An image taken from that location shows part of the lander's shell and its parachute lying off in the distance across a flat, empty plain.
The rover has been using onboard instruments to study a rock outcropping near the edge of the crater. It first focused on a rock that has been nick-named Stone Mountain, and took microscopic images of its surface.
Mission scientists plan to study other rocks in the outcropping in a similar fashion over the next few days.
They are particularly interested in small "spheroids" embedded in the rock.
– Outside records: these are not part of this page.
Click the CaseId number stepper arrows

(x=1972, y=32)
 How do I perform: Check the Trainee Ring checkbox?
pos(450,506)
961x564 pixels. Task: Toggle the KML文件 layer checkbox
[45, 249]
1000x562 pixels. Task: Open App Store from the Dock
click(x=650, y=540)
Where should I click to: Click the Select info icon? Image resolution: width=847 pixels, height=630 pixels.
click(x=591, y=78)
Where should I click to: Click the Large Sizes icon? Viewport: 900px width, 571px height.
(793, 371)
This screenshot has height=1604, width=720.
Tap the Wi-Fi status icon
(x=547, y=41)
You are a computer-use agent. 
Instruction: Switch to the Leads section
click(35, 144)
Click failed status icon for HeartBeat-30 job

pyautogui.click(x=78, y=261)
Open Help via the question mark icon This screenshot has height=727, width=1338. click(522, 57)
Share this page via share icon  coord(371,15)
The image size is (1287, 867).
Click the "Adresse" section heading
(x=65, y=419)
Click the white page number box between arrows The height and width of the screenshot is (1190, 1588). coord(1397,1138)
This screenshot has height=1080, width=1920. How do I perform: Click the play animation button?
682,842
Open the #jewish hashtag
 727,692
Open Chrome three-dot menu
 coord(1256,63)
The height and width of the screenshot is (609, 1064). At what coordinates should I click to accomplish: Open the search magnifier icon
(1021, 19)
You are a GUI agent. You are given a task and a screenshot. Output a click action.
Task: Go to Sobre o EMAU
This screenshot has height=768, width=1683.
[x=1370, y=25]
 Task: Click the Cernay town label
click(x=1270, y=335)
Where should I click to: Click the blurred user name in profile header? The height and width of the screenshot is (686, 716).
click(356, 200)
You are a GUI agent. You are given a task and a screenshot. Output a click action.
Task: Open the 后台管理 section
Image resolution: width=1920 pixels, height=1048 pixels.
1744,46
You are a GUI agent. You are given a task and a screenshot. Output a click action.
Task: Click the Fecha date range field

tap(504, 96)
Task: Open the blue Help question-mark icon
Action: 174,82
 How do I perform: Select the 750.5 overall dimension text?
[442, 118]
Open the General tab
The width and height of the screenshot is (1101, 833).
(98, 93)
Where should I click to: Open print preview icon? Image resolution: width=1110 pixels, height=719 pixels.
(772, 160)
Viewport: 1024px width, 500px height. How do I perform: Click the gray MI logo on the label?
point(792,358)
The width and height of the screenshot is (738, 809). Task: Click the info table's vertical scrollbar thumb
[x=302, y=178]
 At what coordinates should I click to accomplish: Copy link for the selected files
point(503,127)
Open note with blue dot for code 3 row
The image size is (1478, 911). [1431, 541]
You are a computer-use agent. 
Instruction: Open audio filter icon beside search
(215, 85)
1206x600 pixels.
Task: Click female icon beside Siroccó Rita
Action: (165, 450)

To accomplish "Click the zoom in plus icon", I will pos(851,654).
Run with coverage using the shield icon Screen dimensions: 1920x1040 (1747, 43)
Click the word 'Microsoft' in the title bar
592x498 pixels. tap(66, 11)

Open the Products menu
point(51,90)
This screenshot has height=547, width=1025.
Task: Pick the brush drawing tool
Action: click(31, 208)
Initial analysis indicates the rock has a high composition of sulfur, but principal investigator Steve Squyres said it is to early to say what that means.
On the other side of Mars, the rover Spirit used its "rock abrasion tool," or RAT, over the weekend to bore 2 to 3 millimeters into the rock nicknamed Adirondack to study its mineral composition.
Initial analysis confirmed an earlier theory the rock is volcanic in origin.
That rover has now started a slow trek to a nearby crater called Bonneville.
Opportunity is situated in an area of Mars called Meridiani Planum. It landed there just over two weeks ago and began sending back images showing exposed bedrock in the vicinity -- scientific paydirt for scientists who have likened Opportunity and its twin, Spirit, to robotic geologists.
The rovers' mission is to study rocks and soil in an effort to determine whether the cold, desert world was once a warm, wet planet.
Spirit landed on Mars just over a month ago and has been exploring an area on the other side of the planet called the Gusev Crater.
It successfully rolled off its lander this month, but was plagued with onboard computer malfunctions that for a time threatened to end its mission prematurely.
Mission controllers say it is now functioning normally.
Both rovers are equipped with eight cameras that are providing stunning panoramas of the Martian surface, with resolutions so sharp they retain crisp detail when blown up to the size of a movie screen.
Their microscopes, spectrometers and drills could unlock geologic secrets from billions of years ago, when, scientists think, the planet may have had conditions more suitable for Earth-like life.